▶ Exercise aim
Within the material below, find each line bearing the word "Code" and present it.

▶ Data extracts
'''

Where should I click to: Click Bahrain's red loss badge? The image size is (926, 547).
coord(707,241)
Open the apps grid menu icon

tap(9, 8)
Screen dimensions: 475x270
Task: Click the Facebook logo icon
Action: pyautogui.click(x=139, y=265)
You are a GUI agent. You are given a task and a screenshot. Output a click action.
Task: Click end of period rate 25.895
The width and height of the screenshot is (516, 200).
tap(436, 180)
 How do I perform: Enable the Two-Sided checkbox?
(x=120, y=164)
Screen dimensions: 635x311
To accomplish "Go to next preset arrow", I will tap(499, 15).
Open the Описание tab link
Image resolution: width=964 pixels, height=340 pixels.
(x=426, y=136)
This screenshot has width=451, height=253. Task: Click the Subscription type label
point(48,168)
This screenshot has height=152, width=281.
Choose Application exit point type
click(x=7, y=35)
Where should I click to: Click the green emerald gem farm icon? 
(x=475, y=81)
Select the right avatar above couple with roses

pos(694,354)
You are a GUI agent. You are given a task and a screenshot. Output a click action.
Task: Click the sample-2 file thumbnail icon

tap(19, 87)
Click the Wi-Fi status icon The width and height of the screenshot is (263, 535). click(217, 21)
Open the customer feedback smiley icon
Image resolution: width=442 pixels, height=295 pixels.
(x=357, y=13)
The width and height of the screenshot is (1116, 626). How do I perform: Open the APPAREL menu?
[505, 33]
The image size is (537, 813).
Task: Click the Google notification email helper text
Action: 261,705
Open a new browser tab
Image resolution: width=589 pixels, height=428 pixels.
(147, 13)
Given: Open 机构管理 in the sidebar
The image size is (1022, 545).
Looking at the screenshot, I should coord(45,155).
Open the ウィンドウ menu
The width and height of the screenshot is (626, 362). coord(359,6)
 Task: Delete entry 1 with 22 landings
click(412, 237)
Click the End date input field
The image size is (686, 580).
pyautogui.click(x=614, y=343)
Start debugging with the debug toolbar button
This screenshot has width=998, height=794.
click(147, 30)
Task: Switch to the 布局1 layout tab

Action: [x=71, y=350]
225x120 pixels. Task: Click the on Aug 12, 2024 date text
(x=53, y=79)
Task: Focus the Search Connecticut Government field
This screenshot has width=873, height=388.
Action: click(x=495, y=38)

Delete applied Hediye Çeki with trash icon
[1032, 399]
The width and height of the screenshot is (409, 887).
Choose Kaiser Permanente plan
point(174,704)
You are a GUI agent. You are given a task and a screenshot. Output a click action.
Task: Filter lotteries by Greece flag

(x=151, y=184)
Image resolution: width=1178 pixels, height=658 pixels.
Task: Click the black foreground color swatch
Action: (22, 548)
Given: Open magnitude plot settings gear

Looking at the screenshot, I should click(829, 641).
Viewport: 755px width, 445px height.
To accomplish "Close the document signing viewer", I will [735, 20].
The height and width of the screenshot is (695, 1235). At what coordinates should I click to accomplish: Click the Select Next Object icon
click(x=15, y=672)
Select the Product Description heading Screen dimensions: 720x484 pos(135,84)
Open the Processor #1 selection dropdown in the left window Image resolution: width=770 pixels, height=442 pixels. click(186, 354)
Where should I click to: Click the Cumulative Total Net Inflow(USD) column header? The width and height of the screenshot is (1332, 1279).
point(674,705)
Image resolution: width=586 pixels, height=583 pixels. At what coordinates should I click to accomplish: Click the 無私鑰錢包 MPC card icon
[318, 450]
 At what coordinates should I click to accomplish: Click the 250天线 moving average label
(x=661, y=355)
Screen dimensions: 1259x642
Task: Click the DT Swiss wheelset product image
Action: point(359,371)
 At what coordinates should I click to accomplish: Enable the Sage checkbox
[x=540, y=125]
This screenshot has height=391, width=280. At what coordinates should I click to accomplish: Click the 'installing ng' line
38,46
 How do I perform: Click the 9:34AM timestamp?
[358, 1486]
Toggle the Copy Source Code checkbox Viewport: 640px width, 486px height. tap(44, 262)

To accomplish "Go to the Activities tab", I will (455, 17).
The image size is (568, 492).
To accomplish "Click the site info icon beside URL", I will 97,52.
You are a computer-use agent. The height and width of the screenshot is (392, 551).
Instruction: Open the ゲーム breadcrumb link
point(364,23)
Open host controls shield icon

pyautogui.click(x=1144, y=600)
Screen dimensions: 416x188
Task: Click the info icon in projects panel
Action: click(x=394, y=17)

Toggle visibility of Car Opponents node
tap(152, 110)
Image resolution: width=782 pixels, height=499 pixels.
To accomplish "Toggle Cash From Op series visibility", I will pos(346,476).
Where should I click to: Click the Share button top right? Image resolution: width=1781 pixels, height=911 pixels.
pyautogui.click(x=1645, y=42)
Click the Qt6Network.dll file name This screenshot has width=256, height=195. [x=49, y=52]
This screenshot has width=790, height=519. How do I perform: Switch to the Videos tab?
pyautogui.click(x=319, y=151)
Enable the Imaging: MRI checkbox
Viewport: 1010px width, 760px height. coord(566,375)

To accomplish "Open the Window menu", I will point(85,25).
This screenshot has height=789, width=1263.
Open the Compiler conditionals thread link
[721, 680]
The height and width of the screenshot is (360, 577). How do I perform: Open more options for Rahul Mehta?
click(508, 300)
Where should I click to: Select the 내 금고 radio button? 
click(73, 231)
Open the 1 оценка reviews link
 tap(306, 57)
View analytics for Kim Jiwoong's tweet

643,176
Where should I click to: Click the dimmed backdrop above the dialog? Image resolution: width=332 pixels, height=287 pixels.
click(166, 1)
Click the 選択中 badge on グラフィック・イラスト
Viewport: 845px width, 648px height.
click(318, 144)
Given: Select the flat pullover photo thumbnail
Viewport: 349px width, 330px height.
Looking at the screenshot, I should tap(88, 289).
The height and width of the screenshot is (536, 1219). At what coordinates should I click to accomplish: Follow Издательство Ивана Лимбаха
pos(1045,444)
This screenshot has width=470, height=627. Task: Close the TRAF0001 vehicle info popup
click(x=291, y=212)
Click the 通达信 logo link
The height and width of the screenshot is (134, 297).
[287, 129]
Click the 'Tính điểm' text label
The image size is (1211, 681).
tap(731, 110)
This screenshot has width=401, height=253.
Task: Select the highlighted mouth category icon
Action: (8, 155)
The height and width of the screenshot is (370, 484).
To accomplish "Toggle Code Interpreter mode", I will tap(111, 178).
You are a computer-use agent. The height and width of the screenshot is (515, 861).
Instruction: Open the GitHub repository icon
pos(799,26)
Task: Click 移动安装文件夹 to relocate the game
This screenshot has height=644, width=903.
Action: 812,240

'''

▶ Completed exercise
Toggle the Copy Source Code checkbox Viewport: 640px width, 486px height. tap(44, 262)
To accomplish "Toggle Code Interpreter mode", I will tap(111, 178).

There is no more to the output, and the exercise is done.